### Problem description
Exact copies of the lines from the one with "Task: Hide the" through the last line of the entries, and no pictures, make up the answer.

### Collected data
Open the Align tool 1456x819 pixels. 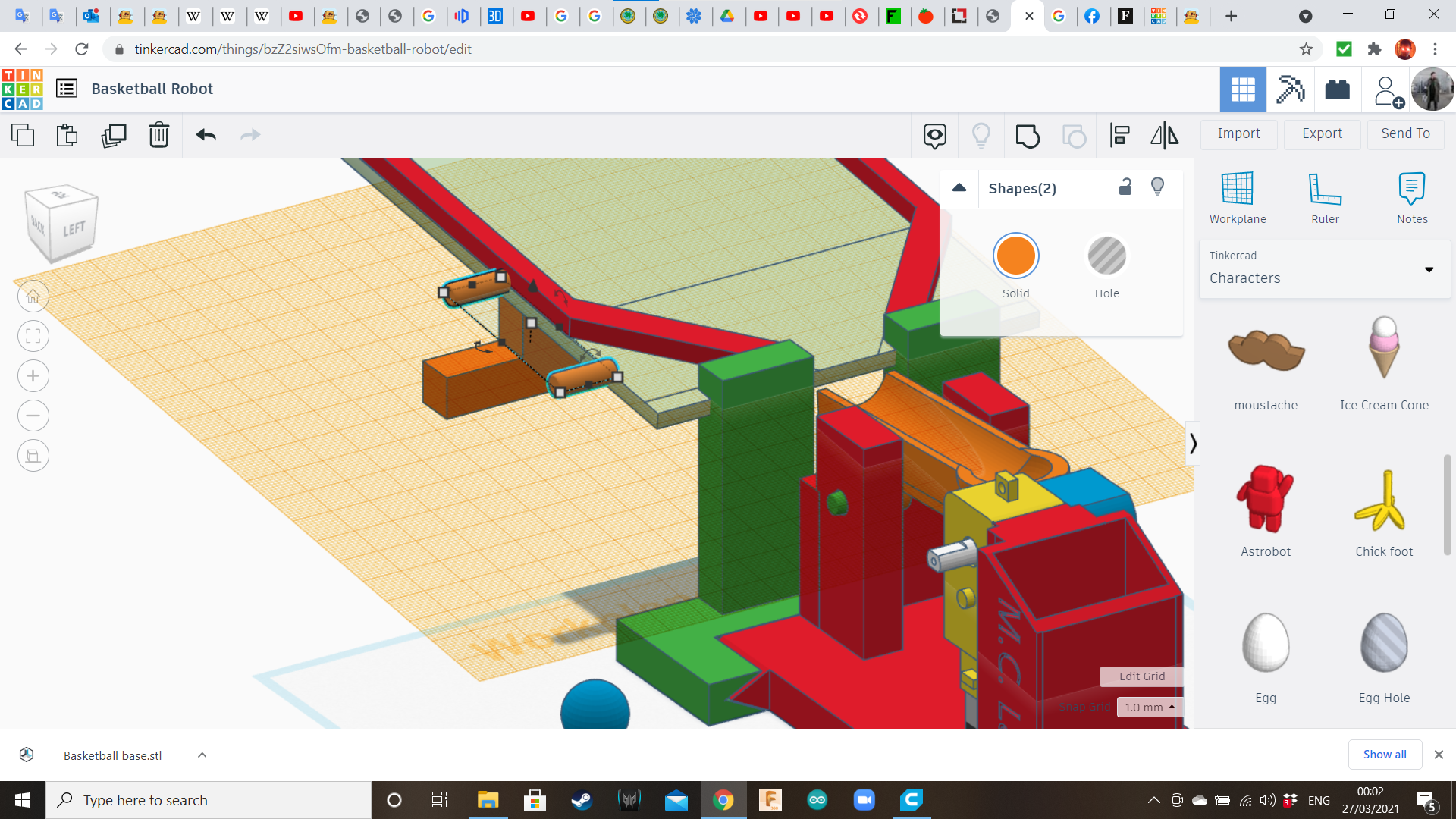(x=1120, y=136)
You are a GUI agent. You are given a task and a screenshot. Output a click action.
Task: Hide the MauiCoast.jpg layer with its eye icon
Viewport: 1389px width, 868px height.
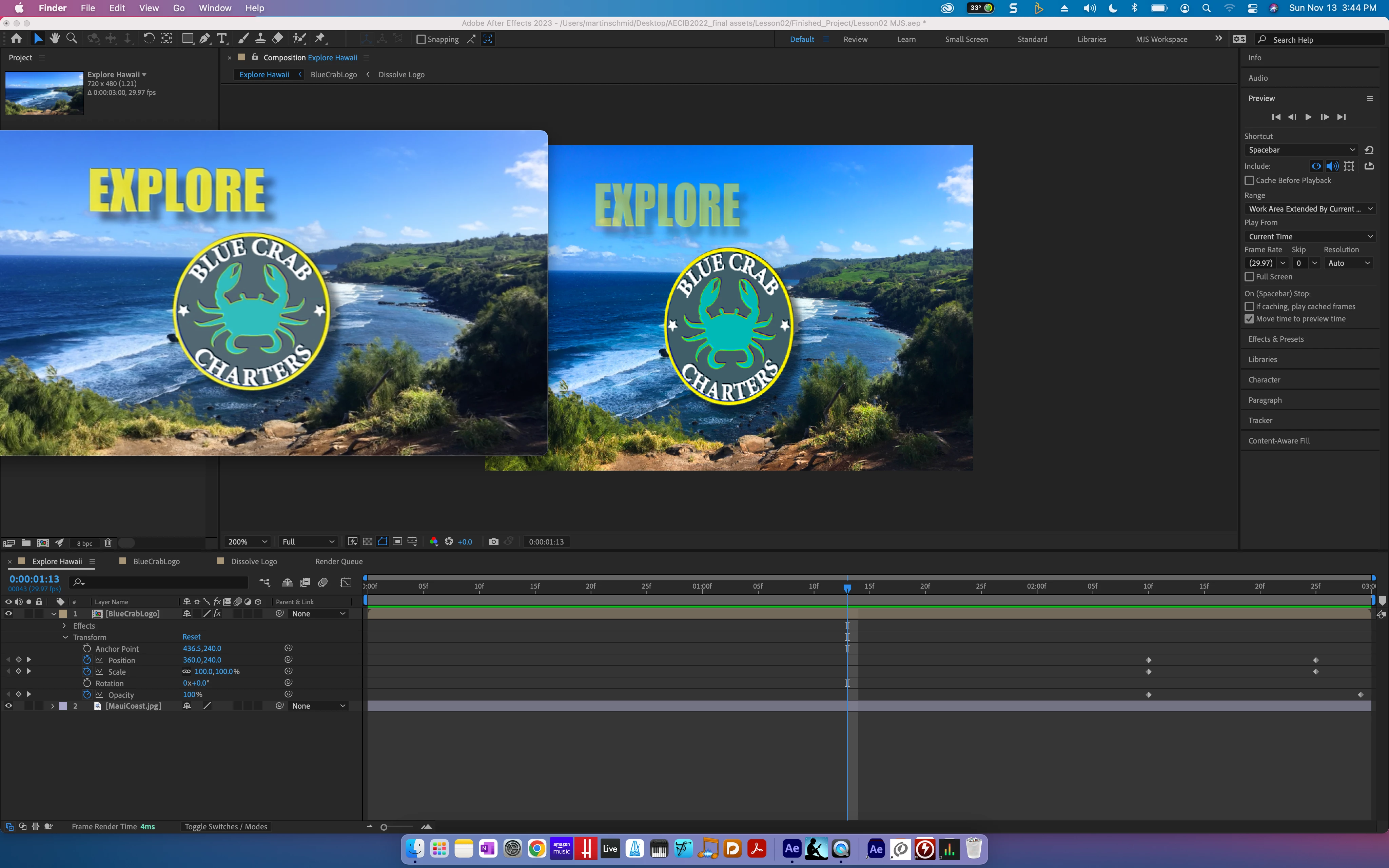click(8, 706)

### Task result
Task: Hide the MauiCoast.jpg layer with its eye icon
Viewport: 1389px width, 868px height.
click(8, 706)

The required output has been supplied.